We stopped at the winery and Alex picked up a bottle of Coastal Fog chardonnay— because I liked that label best. I saw pictures of the festival on the wall there and got some ideas for Hope Falls next fall festival— like the build-a-scarecrow contest. They used Indian corn, gourds and all kinds of fall plants, not just cornstalks and clothing. And the small ones were cute, not scary.

I fell asleep in the car and had a last dream of Halloween.

Proceeding down the sidewalk, we were now four and had to walk two by two. Alex was with me, Todd and Althea, though in reality, he of course couldn’t have been there trick-or–treating with us.

“Wait a second, guys,” Alex said pulling his sheet over his head and draping it down his shoulders. He was a ghost. “We can’t go trick-or-treating without a plan. That’s for amateurs.”
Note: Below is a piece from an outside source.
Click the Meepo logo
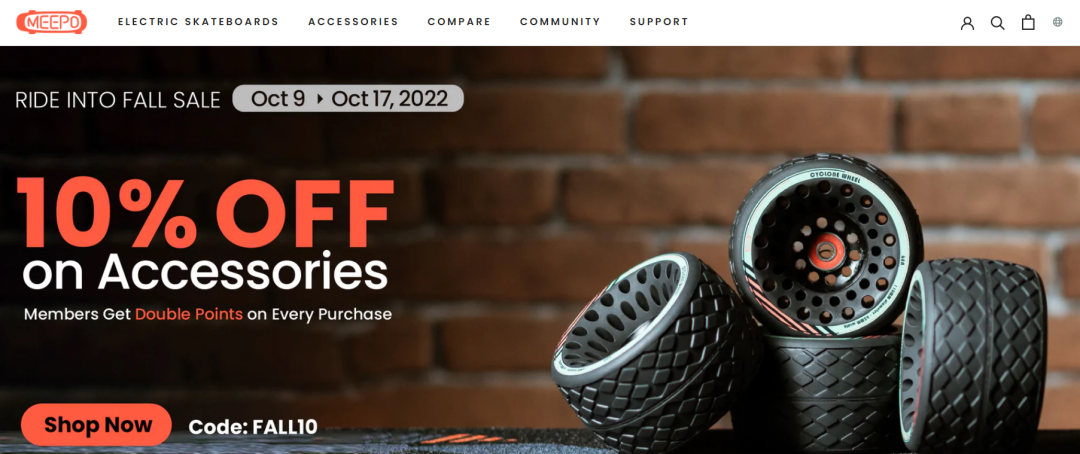Viewport: 1080px width, 454px height. pos(52,23)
“Come on, Alex,” I said.  “Stop kidding around.  We’ve always gone trick-or-treating without a plan.”

“That was last year. This is now.”  With a dramatic pause which seemed to be anticipating a drum roll, Alex pulled his sheet off completely, reached into the back pocket of his jeans, and retrieved a neatly folded sheet of brown butcher block paper. Unfolding it, the sheet of paper proved to be a good three feet square. Once unfolded, Alex held the paper up before our eyes to display what could only be described as a treasure map. Though it wasn’t full dark yet, we moved under a street lamp where the light was better.
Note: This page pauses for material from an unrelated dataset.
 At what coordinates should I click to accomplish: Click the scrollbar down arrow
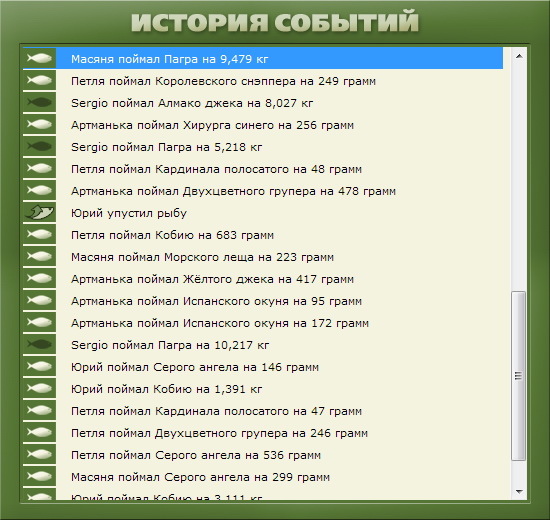click(519, 491)
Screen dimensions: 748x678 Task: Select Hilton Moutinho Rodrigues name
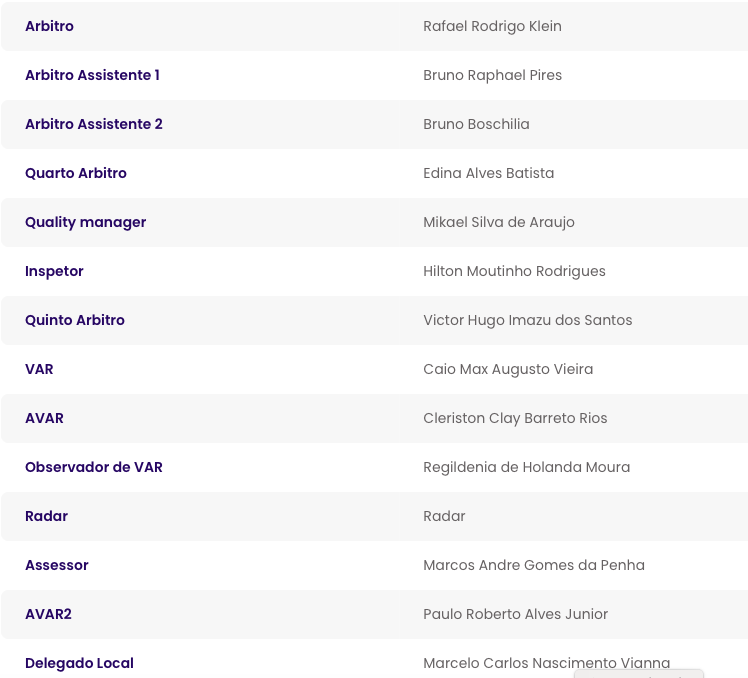(x=514, y=271)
“Wow, what is it?” Todd asked in utter fascination.

“It’s a candy map of the neighborhood,” Alex explained with a smile.
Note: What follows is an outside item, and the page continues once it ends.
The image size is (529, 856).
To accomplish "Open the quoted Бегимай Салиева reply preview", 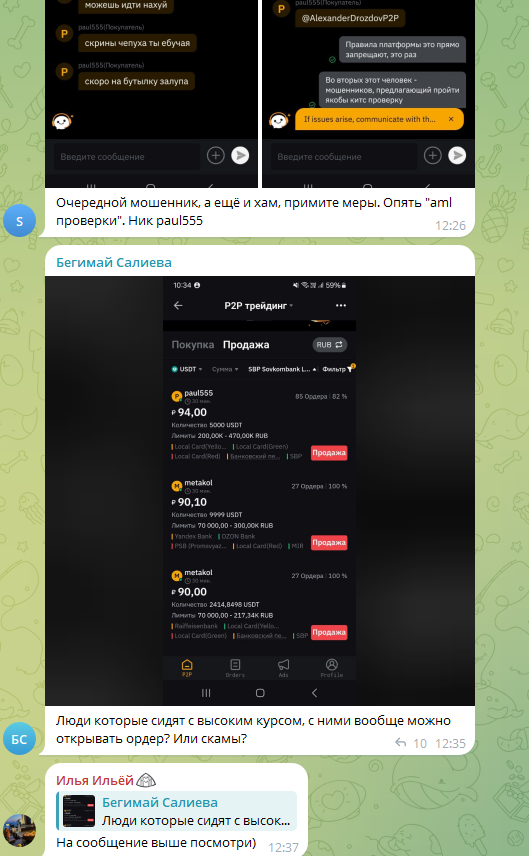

Coming closer I was able to get a better look at the large sheet of paper. Sure enough, it was a map of the neighborhood. Only this map, I saw uneasily, extended into other nearby neighborhoods as well. In fact, it went all the way to San Francisco. Written in fine print on the map were the last names of the people who lived in the houses along with the candy that was available at each house.  Where the candy was unknown, mostly in the more distant neighborhoods, the house was marked with a large red question mark. The houses with the best candy were all circled in blue. And highlighted with a gold star was the Anderson’s, also known as the apple cider house.

One house, the Burns Mansion, was circled in black. It didn’t list any candy.

“Gosh Alex, that’s amazing,” I said, my eyes wide.  “How long did it take you to do all this?”

“It took me two weeks in my art class. I would have been faster if I had a computer,” Alex explained proudly.  “And as a result of the research, I’m late with my history homework, so I’ll need to copy this week.”

“You got it.”

“Wow, nice job, Alex,” Althea commented. I felt some annoyance that she was being nice to my boyfriend. I thought about shoving her away.

Alex held the map up for a few more seconds as he basked in the admiration. Then he laid it down on the sidewalk and the four of us got down on all fours to study the map in more detail. As we examined the chart, we made our plans of conquest in order to rake in the most of the best candy available.